Demontier Tenório
O vento frio sopra mais intensamente no início da madrugada e atinge o rosto de Geraldo. Ele ergue a mão, desdobra o ededron e cobre até porque o sono já lhe batia à porta. Naquele momento, o “dono do Banco do Brasil” parava de olhar o movimento em frente à “sua agência” para atender ao convite em nome de uma dormida tranqüila como, via de regra, eram as anteriores. Nenhuma preocupação pela falta de um teto enquanto muitos se encontravam no aconchego do seu lar e junto da família.
Até parece que posses nunca foram o objetivo dele. O prazer de Geraldo era estar ali recostado ao seu “patrimônio”, vendo as pessoas passarem tragando o seu cigarro e deixando a fumaça se perder na imensidão do espaço a exemplo do que acabara de fazer pela última vez. Antes de atirar o filtro no meio da rua ainda lhe sobra o último cumprimento de um homem que pergunta sobre o frio intenso e ele responde: “não se preocupe mano!. O cobertor é bom”. Estava terminando o mês mais chuvoso de 2009 e a brisa era bastante fria, mas Geraldo não queria ver ninguém preocupado com ele.
A madrugada se entrega ao silêncio por completo e ele mergulha junto sem imaginar que seriam os últimos instantes da sua vida. No dia seguinte, já não estaria mais de pé para acolher, como sempre fazia, os seus “clientes” no setor de caixas eletrônicos da agência. Na correria do cotidiano, poucos eram os cumprimentos para Geraldo. Um comportamento que divergia da tranqüilidade das noites quando muitos paravam e tinham momentos de prosa com àquele homem, cuja história era desconhecida.

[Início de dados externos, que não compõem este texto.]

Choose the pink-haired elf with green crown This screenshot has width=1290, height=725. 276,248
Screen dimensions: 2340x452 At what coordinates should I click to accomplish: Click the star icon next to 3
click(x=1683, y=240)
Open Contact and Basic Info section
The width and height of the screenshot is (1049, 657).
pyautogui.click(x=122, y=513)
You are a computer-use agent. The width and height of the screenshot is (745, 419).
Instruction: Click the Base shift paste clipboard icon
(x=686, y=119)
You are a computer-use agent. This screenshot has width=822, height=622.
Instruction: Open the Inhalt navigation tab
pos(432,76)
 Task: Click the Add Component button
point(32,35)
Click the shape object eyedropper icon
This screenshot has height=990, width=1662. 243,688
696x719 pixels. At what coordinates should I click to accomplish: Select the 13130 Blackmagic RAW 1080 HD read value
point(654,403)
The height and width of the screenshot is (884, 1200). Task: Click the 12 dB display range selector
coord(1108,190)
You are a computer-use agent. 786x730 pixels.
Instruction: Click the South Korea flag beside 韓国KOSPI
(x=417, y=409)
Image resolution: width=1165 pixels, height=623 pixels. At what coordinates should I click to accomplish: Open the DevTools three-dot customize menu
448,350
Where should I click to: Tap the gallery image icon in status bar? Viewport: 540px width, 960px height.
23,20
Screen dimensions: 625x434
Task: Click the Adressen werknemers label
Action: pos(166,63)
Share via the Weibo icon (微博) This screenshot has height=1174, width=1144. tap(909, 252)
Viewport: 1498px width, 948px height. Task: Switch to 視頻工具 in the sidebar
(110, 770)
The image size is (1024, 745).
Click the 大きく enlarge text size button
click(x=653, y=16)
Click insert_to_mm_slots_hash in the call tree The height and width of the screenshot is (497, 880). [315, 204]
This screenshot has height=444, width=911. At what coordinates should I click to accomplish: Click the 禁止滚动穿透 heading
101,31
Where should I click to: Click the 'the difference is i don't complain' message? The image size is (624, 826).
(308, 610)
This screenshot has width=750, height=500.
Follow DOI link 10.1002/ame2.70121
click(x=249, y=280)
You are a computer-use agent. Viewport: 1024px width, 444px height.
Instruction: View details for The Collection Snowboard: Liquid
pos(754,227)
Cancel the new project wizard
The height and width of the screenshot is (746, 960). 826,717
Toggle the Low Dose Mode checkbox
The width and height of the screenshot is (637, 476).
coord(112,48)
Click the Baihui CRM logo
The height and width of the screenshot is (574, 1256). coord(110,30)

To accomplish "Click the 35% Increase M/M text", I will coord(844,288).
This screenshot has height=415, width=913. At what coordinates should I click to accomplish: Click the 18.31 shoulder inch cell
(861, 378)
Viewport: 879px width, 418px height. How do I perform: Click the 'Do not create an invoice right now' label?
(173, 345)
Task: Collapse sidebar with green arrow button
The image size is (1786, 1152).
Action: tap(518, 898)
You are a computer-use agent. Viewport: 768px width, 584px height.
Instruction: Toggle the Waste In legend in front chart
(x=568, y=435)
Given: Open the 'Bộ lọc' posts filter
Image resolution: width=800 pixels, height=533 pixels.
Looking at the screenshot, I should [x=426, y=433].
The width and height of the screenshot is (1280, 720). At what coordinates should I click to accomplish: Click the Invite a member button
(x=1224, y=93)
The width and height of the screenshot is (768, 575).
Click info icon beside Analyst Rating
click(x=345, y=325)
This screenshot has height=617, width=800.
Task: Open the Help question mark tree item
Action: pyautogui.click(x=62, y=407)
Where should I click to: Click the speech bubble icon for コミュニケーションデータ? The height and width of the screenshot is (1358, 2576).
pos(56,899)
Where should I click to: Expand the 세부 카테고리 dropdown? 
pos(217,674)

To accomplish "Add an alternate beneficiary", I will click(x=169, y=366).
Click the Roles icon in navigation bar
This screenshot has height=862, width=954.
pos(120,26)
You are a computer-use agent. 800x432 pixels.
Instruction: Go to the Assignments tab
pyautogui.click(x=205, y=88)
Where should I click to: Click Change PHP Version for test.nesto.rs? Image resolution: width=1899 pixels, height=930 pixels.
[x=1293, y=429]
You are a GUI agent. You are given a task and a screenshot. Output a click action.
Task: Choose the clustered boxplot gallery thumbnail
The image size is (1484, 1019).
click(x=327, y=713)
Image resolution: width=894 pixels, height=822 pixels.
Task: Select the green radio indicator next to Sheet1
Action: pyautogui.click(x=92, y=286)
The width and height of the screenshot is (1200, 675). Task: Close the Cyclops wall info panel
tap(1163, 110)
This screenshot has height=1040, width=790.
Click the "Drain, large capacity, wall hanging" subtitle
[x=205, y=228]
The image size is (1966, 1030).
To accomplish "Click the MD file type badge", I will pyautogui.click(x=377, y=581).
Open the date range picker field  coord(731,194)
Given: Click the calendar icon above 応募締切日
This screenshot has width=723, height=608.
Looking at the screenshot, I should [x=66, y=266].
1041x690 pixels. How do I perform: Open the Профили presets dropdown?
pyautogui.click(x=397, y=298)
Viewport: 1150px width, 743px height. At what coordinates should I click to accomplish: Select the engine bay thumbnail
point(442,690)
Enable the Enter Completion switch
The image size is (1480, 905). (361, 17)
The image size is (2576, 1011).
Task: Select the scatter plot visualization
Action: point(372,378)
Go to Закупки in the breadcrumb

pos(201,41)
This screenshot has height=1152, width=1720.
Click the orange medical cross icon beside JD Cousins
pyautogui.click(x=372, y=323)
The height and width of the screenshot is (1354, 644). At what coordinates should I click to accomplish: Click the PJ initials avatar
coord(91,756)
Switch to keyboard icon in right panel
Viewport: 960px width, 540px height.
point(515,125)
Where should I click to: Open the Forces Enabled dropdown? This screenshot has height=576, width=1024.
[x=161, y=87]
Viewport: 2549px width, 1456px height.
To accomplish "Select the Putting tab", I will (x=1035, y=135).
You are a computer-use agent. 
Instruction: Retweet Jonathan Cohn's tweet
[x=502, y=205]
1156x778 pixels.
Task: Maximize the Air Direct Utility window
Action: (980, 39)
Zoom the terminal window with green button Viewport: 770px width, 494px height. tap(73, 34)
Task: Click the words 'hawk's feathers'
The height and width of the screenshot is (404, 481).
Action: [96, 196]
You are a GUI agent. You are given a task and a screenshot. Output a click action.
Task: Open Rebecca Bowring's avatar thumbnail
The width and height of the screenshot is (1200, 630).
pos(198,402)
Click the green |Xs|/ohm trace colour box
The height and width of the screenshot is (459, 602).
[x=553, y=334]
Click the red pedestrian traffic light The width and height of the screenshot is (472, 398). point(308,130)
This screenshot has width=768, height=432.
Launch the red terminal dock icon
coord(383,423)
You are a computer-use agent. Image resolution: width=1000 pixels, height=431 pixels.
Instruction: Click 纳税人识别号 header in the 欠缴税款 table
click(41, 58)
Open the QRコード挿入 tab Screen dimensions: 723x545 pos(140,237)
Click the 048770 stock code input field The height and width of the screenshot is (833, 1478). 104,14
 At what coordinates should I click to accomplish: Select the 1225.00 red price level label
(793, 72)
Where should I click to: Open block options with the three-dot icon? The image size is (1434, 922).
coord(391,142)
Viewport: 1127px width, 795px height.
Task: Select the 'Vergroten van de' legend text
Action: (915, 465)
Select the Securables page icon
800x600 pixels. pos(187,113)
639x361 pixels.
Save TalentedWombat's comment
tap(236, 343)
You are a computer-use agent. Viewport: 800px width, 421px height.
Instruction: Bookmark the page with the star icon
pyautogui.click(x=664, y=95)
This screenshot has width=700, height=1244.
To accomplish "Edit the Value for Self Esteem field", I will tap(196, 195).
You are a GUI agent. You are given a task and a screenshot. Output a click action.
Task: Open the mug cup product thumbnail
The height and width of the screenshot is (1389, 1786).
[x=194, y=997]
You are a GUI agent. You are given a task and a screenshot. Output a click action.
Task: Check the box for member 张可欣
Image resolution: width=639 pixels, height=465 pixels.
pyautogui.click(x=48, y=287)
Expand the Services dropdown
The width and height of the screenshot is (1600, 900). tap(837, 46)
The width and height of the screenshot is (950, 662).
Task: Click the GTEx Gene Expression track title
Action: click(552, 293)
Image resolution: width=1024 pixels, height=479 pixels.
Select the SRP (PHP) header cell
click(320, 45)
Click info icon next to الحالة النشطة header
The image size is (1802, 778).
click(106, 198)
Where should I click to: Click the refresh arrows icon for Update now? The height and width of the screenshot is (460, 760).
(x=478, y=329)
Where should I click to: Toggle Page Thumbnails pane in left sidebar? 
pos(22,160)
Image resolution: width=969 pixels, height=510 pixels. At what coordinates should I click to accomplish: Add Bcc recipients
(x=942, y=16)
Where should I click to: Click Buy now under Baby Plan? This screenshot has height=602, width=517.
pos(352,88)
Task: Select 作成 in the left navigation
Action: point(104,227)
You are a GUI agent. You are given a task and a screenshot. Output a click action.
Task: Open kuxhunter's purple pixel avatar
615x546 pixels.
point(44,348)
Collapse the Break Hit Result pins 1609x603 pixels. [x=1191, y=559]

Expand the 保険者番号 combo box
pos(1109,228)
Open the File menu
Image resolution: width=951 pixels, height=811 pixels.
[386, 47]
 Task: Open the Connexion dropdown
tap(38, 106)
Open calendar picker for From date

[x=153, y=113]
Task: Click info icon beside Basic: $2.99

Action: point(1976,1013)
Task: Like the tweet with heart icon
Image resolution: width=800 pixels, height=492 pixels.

Àquelas alturas alguém já havia lhe garantido a alimentação e o mesmo estava banhado, tragando o seu cigarro e vendo as horas correrem para mais uma noite de sono. Tão logo o movimento cessou, Geraldo foi em busca do ededron, se deitou em frente a porta e esparramou pelo corpo. O cansaço por mais um dia de “trabalho” tomou conta daquele homem e o sono profundo não demorou a chegar. Só que Geraldo não imaginava que, junto com ele, viria ao seu encontro a maldade das ruas.
A passos firmes se aproxima outro homem que vive perambulando pelas artérias da área central de Juazeiro. Faltava-lhe uma arma, mas sobrava o instinto violento de quem estava desejoso de matar alguém. Vendo Geraldo indefeso e coberto dos pés à cabeça, àquele rapaz de 33 anos, descabelado, maltrapilho e embriagado o elegeu como se o mesmo não tivesse mais o direito de viver. A arma não demorou a surgir, pois, quase ao lado, havia uma pedra em concreto por sobre o esgoto no jardim sob a rampa de acesso.
O assassino não pensa duas vezes e apanha o lajedo nos braços. No mais absurdo gesto de frieza, mira na cabeça do pobre Geraldo, ergue um pouco mais a pedra para que o impacto seja ainda maior e solta. Com a tranqüilidade de quem jamais fizera o mal a alguém, ele recebe o golpe fatal e dá o último suspiro após uma pancada tão forte que o fez erguer as pernas como se ainda quisesse saber do que se tratava ou correr para fugir da morte.
Quando o cortejo fúnebre com milhares de carros, motos, bicicletas e pessoas seguia na direção do cemitério, eis que surge a idéia de uma última passagem em frente ao Banco do Brasil com o corpo daquele homem simples que ganhava as homenagens o socializando como se fora realmente o dono do banco. Das janelas, uma chuva de pétalas cai do prédio e, na rampa, onde Geraldo dormia e foi morto naquela madrugada, os funcionários não escondiam as lágrimas e as deixavam rolar sobre o rosto em momentos de profunda tristeza e revolta.
Enquanto isso, as perguntas não calavam nas ruas: “quem teria feito àquilo com um homem tão acolhedor e sincero?”. Em poucas horas, a polícia deu a resposta: “Evandro Rogério dos Santos, vulgo “Cabelo do Cão”, que foi preso e ganhou liberdade em Juazeiro. Atualmente, está recolhido na cadeia de Pesqueira (PE), mas por outros motivos, pois até parece que a vida de Geraldo não ostentava nenhum valor.